The calibrated parameters for Eq. 1 are a = 0.13 (σ = 0.002), and b = -0.52 (σ = 0.006), which is very similar to the curve used in Kraaijenbrink et al. (2017) that used a similar approach and data (including thermal Landsat bands, a = 0.11 and b = −0.51), but considerably different from two other studies that used a similar inversion but were based on local data (Ragettli et al., 2015; Rounce et al., 2018). The distributed map was produced using the difference between the DEMs in May and October 2016, corrected for emergence and aggregated to a 10 m product. All melt features not covered by debris (cliffs and ponds) as well as outliers (beyond the 5th and 95th percentile) were removed, so were pixels where mass loss was below the accuracy of the product (0.35 m) as well as individual pixels before aggregation that were thicker than 2 m. While thicknesses beyond 2 m may occur, just 0.5% of ∼6,000 GPR data points and none of the pits are this deep. When aggregated to a 10 m resolution thicknesses over 2 m are hence even less likely. We then derived the thickness for the remaining pixels and interpolated over the complete domain by inverse distance weighted interpolation. Comparing the resulting map (Figure 3C) to point measurements (Figure 3B), shows an overall agreement, with no bias and an acceptable mean absolute error (MAE) of 22 cm. Debris thickness is generally thicker closer to the moraines due to a constant resupply from the moraines (Woerkom et al., 2019). It is especially thin at the terminus where bare ice appears as the tongue retreats rapidly, thickens in the lower part but thins again towards the accumulation are where it then gradually transcends into the bare ice area (Figure 3C). Most challenging however is that variability over relatively short length scales is high and can happen gradually or abruptly, with thickness differences in the range of 1 m over horizontal distances of 100 m on both Lirung Glacier and other field sites (see Table 2 in Nicholson et al., 2018). The uncertainty for individual pixels from the model logically remains considerable and is a result of the spread in the Østrem curves, the critical debris thickness and the uncertainty of the DEMs.
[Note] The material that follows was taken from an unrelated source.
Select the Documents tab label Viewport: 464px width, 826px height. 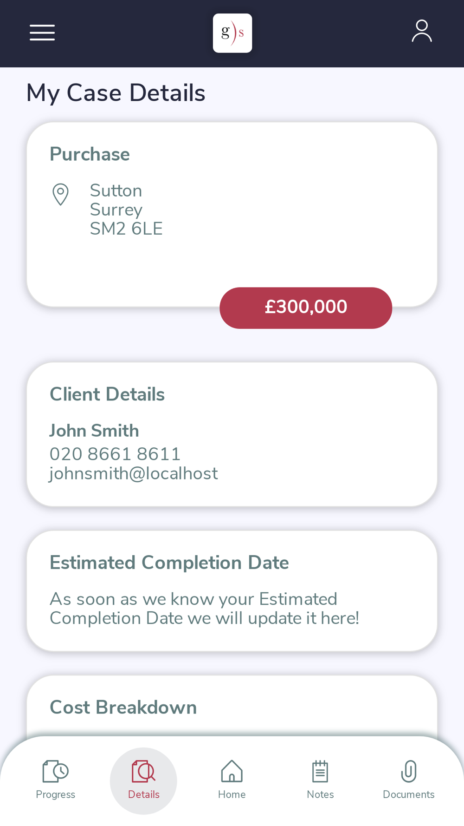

Measurements of debris temperatures at different locations and different depths provide largely similar results (Figure 4), suggesting that diffusivity through the debris is relatively constant in space even with differences in debris texture. Generally, temperatures are higher in the wet season, with the exception of 2013, where surface temperatures were in general higher but also sensors malfunctioned towards the end of the wet season. As a result, most data from the dry season in this year is from pre-monsoon, which is generally warmer. Measurements in the uppermost part of the debris pack also suggest that most of the diurnal variability is attenuated after 10 cm of debris. The mean peak temperature pattern at the top and bottom profiles of all years reveals that the transit time of the temperature peak is roughly similar in all profiles, ranging from 15.6 h m⁻¹ in the wet season at LIR2 to 18.5 h m⁻¹ in the wet season at LIR3.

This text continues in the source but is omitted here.